Multi factor series: achieve a small goal, starting from a single factor!

1, Overview

The single factor model was first proposed by William sharp. The basic idea of the single factor model is that the securities return is affected by only one factor. Market model is a typical example of this model.

If we observe the stock market, we will find that when the market stock index rises, most stock prices rise at the same time; vice versa. This shows that all kinds of securities have a linkage response to a factor, that is, the change of market stock price index.

Two, model formula

Where F is the predicted value of the common factor, and beta is the sensitivity of securities i to the factor.

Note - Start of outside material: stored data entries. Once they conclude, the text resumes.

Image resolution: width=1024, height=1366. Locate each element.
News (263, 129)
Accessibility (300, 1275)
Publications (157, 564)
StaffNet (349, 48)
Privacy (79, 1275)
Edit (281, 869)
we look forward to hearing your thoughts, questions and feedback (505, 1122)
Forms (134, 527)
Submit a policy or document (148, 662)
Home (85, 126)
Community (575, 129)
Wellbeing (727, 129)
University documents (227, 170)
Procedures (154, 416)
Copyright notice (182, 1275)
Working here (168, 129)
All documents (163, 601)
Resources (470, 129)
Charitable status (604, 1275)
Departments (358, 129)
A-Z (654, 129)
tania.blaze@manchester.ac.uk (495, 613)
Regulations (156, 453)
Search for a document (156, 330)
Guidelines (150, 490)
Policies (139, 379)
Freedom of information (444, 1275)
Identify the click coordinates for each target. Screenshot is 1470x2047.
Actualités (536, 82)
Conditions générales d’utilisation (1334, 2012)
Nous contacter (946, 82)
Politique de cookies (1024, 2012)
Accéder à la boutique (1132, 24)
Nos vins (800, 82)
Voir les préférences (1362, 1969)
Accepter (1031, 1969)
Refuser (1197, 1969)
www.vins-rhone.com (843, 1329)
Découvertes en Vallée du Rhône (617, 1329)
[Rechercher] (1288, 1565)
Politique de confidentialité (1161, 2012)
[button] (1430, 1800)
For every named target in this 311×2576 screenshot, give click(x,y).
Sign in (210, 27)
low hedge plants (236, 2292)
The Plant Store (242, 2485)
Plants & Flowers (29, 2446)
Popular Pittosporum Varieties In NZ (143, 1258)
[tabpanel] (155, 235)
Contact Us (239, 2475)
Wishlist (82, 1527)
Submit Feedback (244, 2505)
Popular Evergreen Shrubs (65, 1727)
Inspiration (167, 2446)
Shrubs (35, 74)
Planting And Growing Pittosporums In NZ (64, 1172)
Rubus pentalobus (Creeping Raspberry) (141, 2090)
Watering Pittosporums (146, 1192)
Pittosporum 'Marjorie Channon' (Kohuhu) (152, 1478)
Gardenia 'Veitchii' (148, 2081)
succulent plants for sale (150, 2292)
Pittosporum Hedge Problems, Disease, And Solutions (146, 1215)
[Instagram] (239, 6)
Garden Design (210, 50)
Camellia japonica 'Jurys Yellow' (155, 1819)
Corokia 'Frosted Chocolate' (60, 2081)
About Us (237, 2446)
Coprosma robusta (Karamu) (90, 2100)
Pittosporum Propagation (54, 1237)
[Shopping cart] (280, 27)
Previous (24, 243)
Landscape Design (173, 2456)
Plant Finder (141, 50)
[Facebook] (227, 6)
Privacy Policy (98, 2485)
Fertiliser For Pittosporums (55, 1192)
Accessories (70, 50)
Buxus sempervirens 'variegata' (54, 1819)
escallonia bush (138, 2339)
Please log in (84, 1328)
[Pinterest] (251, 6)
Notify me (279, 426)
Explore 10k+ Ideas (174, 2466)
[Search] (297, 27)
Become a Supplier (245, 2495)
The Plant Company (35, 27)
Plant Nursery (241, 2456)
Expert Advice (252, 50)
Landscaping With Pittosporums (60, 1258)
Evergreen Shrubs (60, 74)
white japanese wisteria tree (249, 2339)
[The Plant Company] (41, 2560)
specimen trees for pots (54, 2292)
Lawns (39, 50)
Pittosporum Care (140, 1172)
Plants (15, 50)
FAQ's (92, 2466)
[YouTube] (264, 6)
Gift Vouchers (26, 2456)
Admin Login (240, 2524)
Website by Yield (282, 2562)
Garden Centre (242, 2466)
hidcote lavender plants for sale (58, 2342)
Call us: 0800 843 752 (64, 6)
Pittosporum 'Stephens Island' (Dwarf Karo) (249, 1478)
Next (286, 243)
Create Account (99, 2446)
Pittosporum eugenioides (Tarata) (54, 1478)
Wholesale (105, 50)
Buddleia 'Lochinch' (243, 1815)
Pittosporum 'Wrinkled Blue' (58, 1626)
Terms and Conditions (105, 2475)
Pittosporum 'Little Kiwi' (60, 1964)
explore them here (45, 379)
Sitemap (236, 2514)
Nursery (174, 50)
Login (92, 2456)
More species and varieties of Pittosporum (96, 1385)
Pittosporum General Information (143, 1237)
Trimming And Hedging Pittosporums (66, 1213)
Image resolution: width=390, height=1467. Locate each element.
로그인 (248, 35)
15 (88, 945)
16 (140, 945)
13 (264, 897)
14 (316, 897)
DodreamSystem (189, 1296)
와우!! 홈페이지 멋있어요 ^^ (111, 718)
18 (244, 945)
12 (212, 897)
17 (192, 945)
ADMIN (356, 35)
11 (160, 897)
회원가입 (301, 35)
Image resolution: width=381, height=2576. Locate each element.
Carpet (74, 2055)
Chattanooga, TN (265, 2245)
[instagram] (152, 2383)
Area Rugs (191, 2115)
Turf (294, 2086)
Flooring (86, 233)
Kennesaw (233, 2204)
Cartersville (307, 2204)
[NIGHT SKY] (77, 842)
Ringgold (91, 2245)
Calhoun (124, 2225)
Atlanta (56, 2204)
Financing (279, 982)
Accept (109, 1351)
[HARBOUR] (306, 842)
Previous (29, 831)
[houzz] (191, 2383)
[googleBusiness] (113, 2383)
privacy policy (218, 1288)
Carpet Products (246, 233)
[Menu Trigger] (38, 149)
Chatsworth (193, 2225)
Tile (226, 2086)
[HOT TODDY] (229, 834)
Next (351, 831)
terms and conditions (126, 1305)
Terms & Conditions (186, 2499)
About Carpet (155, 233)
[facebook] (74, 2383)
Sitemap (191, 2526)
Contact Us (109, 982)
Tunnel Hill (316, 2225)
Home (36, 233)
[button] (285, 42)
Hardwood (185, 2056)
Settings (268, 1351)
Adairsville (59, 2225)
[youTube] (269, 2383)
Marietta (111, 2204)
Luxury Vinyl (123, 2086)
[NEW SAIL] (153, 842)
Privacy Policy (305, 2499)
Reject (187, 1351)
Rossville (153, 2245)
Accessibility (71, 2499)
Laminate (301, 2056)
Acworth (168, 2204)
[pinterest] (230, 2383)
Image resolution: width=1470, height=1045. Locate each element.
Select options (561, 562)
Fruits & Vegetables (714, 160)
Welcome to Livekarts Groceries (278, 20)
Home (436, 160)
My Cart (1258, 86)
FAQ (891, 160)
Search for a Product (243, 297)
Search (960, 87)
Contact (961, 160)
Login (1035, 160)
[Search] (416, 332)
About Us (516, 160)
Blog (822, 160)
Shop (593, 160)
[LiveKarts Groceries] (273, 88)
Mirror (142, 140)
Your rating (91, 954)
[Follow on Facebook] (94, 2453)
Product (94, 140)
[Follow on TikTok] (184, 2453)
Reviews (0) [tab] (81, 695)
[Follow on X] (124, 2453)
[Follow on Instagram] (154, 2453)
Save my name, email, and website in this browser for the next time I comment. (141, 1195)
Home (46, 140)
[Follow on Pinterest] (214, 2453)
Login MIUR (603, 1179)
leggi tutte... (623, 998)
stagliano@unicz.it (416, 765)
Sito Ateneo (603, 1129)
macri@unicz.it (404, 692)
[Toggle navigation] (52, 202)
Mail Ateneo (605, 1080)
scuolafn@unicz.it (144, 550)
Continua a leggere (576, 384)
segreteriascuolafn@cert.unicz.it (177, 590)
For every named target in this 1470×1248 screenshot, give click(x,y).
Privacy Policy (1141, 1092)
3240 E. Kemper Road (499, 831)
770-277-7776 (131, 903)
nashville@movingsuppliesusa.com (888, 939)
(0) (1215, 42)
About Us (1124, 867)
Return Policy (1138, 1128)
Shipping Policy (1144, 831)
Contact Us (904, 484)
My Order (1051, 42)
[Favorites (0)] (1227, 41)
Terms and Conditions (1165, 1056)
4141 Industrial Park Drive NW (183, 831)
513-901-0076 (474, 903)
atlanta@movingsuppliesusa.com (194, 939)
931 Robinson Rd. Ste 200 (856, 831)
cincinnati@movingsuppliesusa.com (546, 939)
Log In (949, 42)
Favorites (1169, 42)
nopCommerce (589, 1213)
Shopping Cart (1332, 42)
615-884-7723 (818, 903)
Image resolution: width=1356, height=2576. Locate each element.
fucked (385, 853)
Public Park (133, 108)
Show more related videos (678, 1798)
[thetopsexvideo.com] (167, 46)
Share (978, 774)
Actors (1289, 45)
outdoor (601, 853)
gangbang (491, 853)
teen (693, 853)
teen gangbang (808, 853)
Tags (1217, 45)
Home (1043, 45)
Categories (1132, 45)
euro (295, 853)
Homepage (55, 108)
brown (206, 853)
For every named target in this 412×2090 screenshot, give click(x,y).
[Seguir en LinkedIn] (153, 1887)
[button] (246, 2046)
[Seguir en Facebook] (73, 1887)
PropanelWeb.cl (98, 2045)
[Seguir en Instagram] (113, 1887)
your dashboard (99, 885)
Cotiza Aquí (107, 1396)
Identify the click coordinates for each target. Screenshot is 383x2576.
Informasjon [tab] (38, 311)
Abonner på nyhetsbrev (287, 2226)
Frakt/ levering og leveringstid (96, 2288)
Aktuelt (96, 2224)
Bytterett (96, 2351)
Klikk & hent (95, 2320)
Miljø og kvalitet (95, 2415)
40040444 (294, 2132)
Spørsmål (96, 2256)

3, Implement a small strategy

Take the stocks of SSE 50 as the stock pool, manually select a factor, sort the stocks according to the value of the factor, buy the stocks in front, and adjust the position every week.

# coding=utf-8
from __future__ import print_function, absolute_import
from gm.api import *
from gm.enum import OrderSide_Sell, OrderType_Market
import numpy as np
import pandas as pd
Stock pool: 50 stocks in SSE 50
 Select stock pool BP The top five stocks with factor values,
Position adjustment is carried out every month. If the top five stocks do not have positions, they will buy, and if they have positions, they will continue to hold positions
# There must be an init method in the policy
def init(context):
    context.index = 'SHSE.000016'
    context.num = 5  # The top five stocks are entrusted for position adjustment
    schedule(schedule_func=algo_1, date_rule='1w', time_rule='09:31:00')

def algo_1(context):
    now =
    # Acquire 50 constituent shares of SSE
    symbols = get_history_constituents(index='SHSE.000016',
    # Obtain the constituent stocks composed of SSE 50 on the current date and extract its factor data
    DF = get_fundamentals_n(table='trading_derivative_indicator',
    # Calculate the book to market ratio, which is the reciprocal of P/B
    DF['PB'] = (DF['PB'] ** -1)
    # Rank stocks according to factor data
    df = DF.sort_values(['PB'], ascending=False)
    target_list = df['symbol'].values[:context.num]
    # Designated position
    # Get all existing positions
    pos_all = context.account().positions()
    #For the subject matter of position, if it is not in the screened stock pool, the subject matter shall be eliminated
    for i in pos_all:
        if i['symbol'] not in target_list:
            order_volume(symbol=i['symbol'], volume=i['available'], side=OrderSide_Sell, order_type=OrderType_Market, position_effect=PositionEffect_Open)
            print("To liquidate shares not included in the underlying stock:",i['symbol'],"Quantity is",i['available'])

    for symbol in target_list:
        pos = context.account().position(symbol=symbol,side = PositionSide_Long)
        #If the target is not in the position, open the position
        if not pos:
            order_target_percent(symbol=symbol, percent=1/context.num,
                                position_side=PositionSide_Long, order_type=OrderType_Market)
            print("Stock purchased at market price:",symbol)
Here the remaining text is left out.